Hacker News

uecker 2 days ago [ - ]

Two things stick out as un-idiomatic for C. First, the casts before malloc are unnecessary. This you do in C++ but not in C. Second, names with beginning underscore are reserved, and the underscore + capital letter is specifically problematic.

The rest looks fairly nice but there are a couple of things I would do differently: I would not have the tests for NULL, but use signed integers for indices and dimensions, use a flexible array member to integrate the data into the vector type directly, and omit the capacity field (as long as benchmarking does not show it is really needed). I would also use variably modified types for bounds checking, and with C23 the include guards become largely unnecessary.
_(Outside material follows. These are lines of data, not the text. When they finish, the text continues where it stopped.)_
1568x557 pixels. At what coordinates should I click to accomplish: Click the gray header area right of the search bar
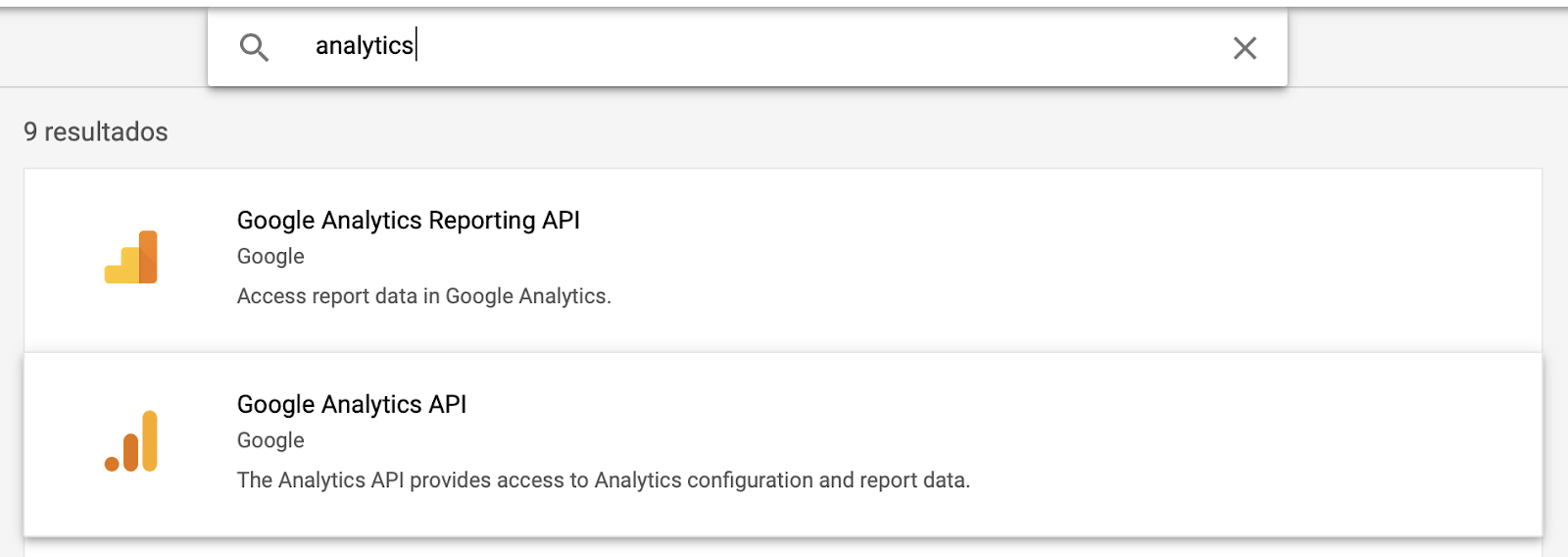(1428, 49)
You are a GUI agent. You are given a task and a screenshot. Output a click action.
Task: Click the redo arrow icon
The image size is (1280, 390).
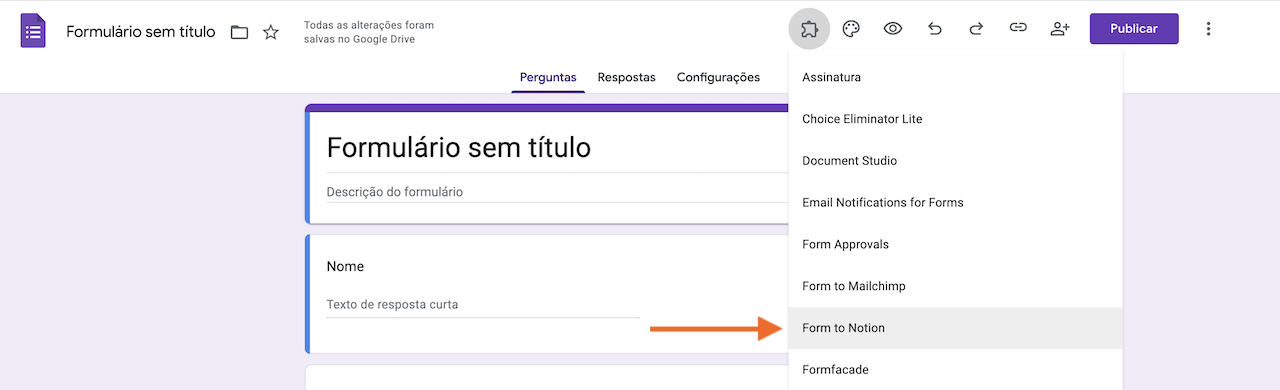click(x=977, y=29)
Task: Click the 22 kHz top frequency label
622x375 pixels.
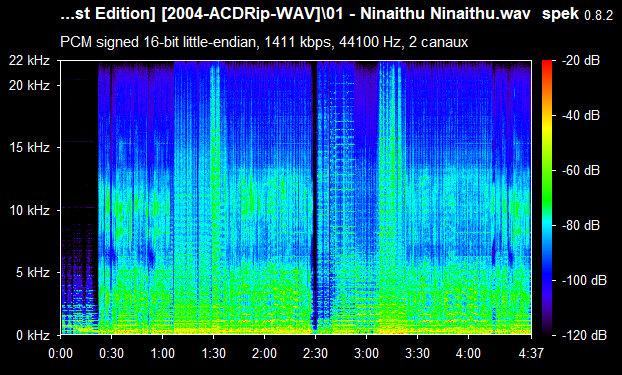Action: coord(29,61)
(edit: minor edit for clarity)

oraziorillo 2 days ago [ - ]

I re-read the second part with more calm once I got back home. There were at least a couple of things I wasn't familiar with (and therefore didn't even consider), specifically FAM and variably modified types. Thanks for the pointer, I'm realizing that having written this post and reading the comments is teaching me more about C than coding the project itself, that's crazy!

I can answer about the include guards, though. I consciously added them for portability, following the same general approach that led me to handle the big-endian to little-endian conversion explicitly in examples/mnist/idx.c: even if that safeguard is not strictly necessary on most modern systems, I love the idea that this project is potentially buildable and runnable in most environments.

valleyer 2 days ago [ - ]

Names beginning with double underbar (or single underbar + capital letter) are reserved. Single underbar + lowercase is not. C23 §6.4.2.1.

uecker 2 days ago [ - ]

Also reserved as identifier with file scope, just not for "any use". In any case, the program used underbar + capital letter.

valleyer 2 days ago [ - ]

Ah, I hadn't noticed _SimpleSetNode.

poly2it 2 days ago [ - ]

This leaves out part of the clause.

  All identifiers that begin with an underscore are reserved for use as identifiers with file scope in both the ordinary and tag name spaces.

Single underscore followed by non-uppercase is allowed, but not in file scope. This means that you can use them in structs and as local variables, but never as globals.

valleyer 2 days ago [ - ]

You're right, and I guess I've been breaking that rule for a while. What's the purpose there? The double-underbar and underbar-capital rules seem to be allowing for non-conflicting introduction of keywords. Is the single-underbar rule to protect standard library headers or something?

uecker 2 days ago [ - ]

Reserved identifiers in general are not only for future use of the standard, but also for internal use of implementations and for extensions. The single-under bar rule is to give the programmer some part of the _... namespace which is otherwise reserved for the implementation. I.e. for use in macros, variables, or struct members. The intention is for use in hidden names in some API.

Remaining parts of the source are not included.